## Try it
At the line containing "Screen dimensions: 600x385", begin an exact copy of the lines below and continue through the final one, with no pictures.

(Stored items)
Content starts

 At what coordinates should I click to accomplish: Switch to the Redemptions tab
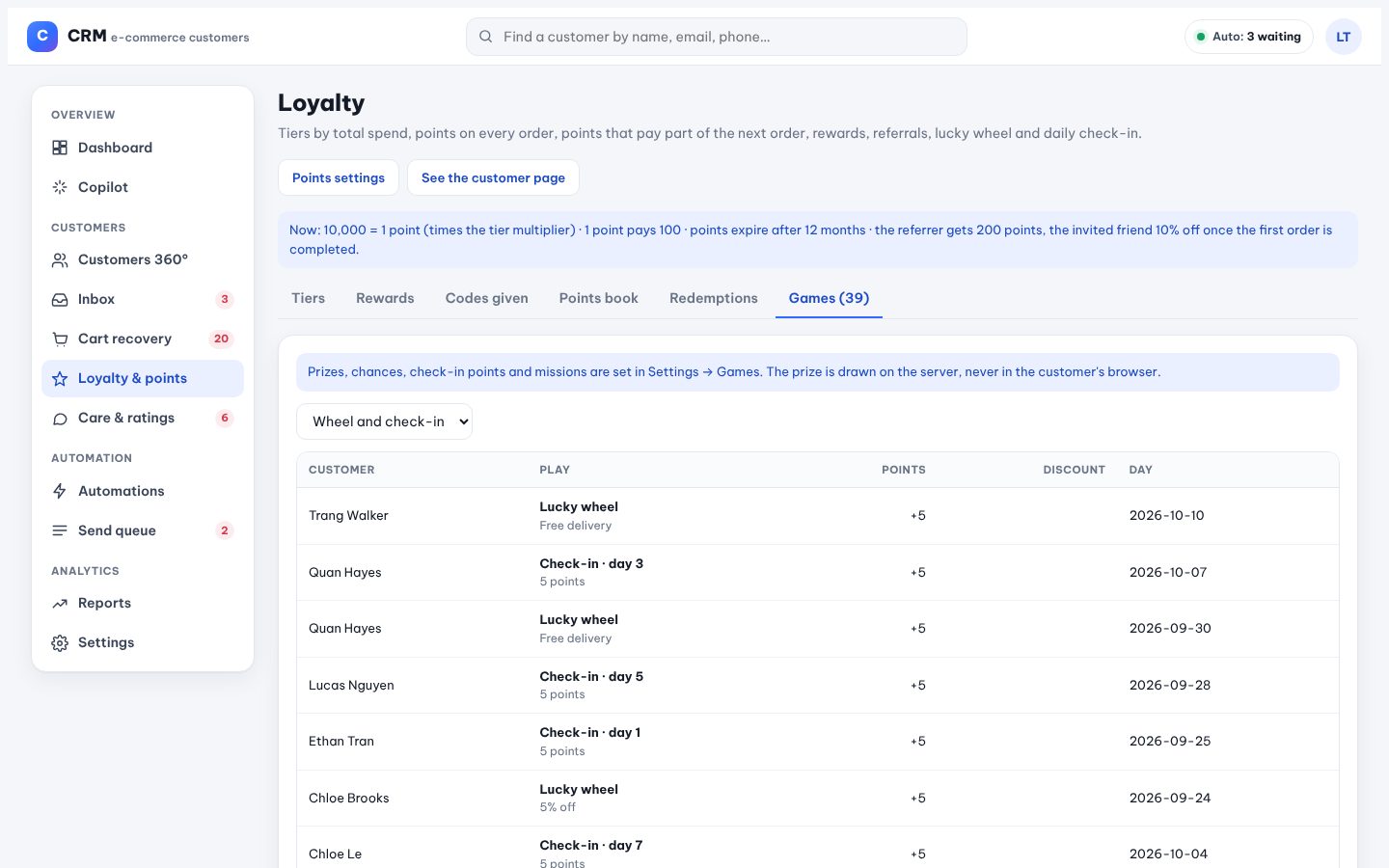[714, 298]
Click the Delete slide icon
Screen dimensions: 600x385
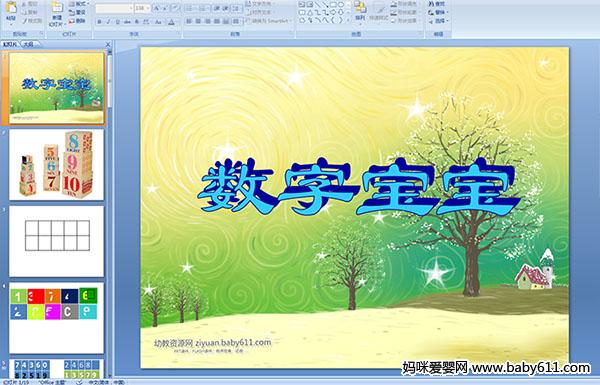(x=78, y=21)
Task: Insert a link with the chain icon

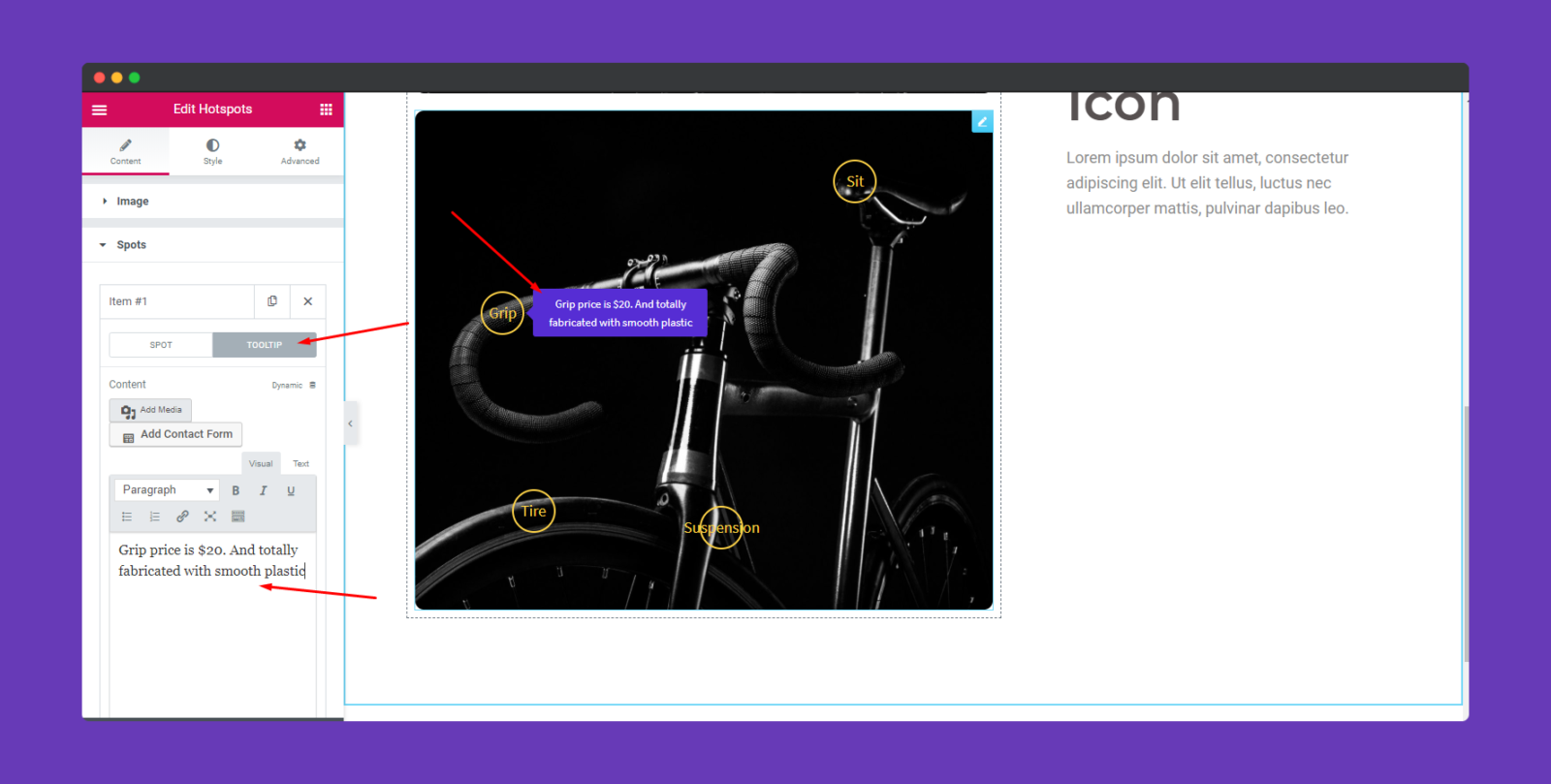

Content ends

## Expected answer
Screen dimensions: 600x385
(x=78, y=21)
Task: Insert a link with the chain icon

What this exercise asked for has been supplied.